Indeed, a 2024 study found that legal research chatbots made factual errors between 17% and 33% of the time. The mistakes ranged from subtle misinterpretations to outright fabrications—such as lawyers citing nonexistent cases generated by ChatGPT, or a chatbot incorrectly claiming that the Nebraska Supreme Court overruled the U.S. Supreme Court. “That remains inscrutable to me,” said Faiz Surani, a co-author of the study. “Most high schoolers could tell you that’s not how the judicial system works in this country.” The study also found that AI chatbots sometimes failed to recognize inaccuracies in the prompts they received, and could mistakenly cite laws that had been overturned.
Despite these challenges, some pilot programs have shown promise. In Pennsylvania, a partnership with OpenAI allowed 175 state employees to use ChatGPT for administrative tasks such as writing emails and summarizing documents, saving an average of 95 minutes per day.
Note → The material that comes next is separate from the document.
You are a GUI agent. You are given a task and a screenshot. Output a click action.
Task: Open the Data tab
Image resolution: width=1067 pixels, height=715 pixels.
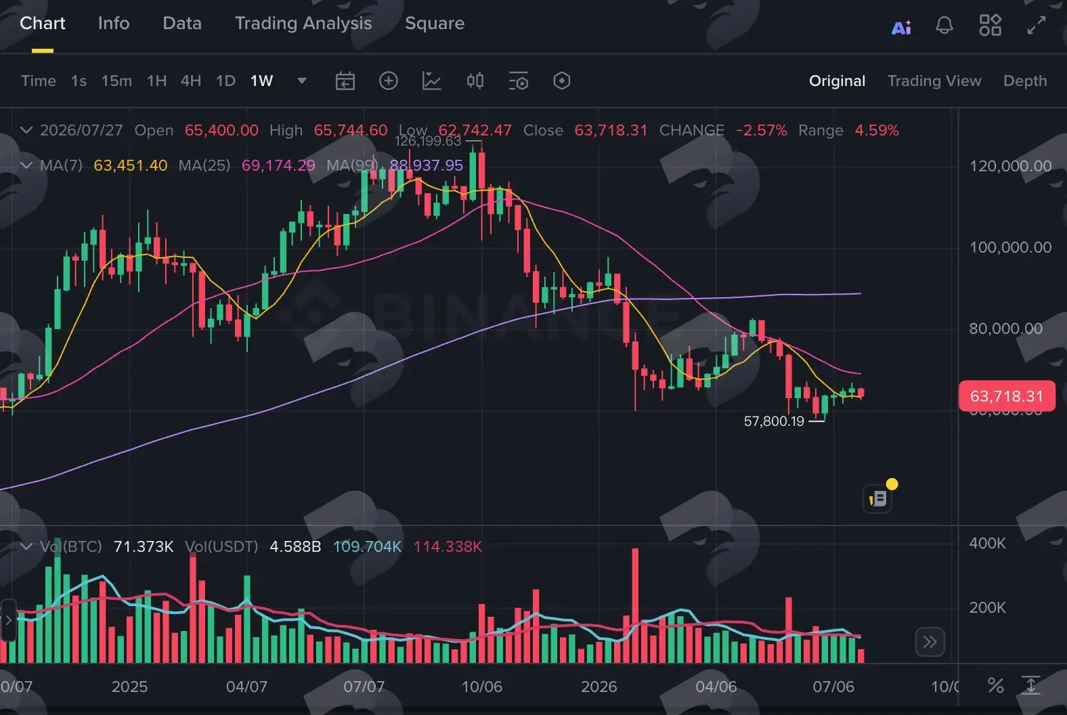pos(182,23)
However, experts like Young caution that such deployments must be measured and carefully integrated into existing workflows—a far cry from the Trump administration’s accelerated rollout of tools like GSAi to 13,000 employees.
Meanwhile, the administration’s broader restructuring of the national security apparatus has led to confusion and coordination challenges. As reported by Benzinga, Trump has slashed the National Security Council staff from roughly 400 to fewer than 150 people, part of the same federal workforce cuts that have affected over 1,350 State Department employees. National security adviser Mike Waltz was removed after just three months, with his duties reassigned to Secretary of State Marco Rubio. The streamlined structure has left officials operating without clear guidance: for example, a State Department official announced an African leaders summit in May without White House confirmation, and Trump was unaware of a Pentagon pause on Ukraine weapons deliveries until the freeze became public.
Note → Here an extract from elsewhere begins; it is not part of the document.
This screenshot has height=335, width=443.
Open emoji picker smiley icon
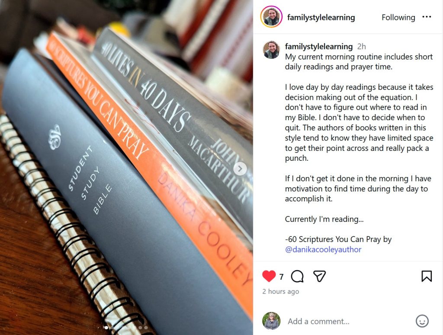(422, 321)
“In many respects, the national security process has ceased to exist,” said David Rothkopf, an NSC historian and Trump critic, in comments reported by Benzinga. Former Secretary of State Condoleezza Rice noted that the administration’s approach “depends a lot on the president.” White House press secretary Karoline Leavitt summed up the administration’s attitude bluntly: “We don’t really care if your feelings are hurt. We just need to get a job done.”
As the federal government navigates this turbulent period, the future of both its workforce and its reliance on AI remains uncertain. The next two weeks will be pivotal, as Judge Illston’s restraining order temporarily halts the administration’s downsizing plans and agencies, workers, and policymakers alike grapple with the promise and peril of a more automated, leaner government.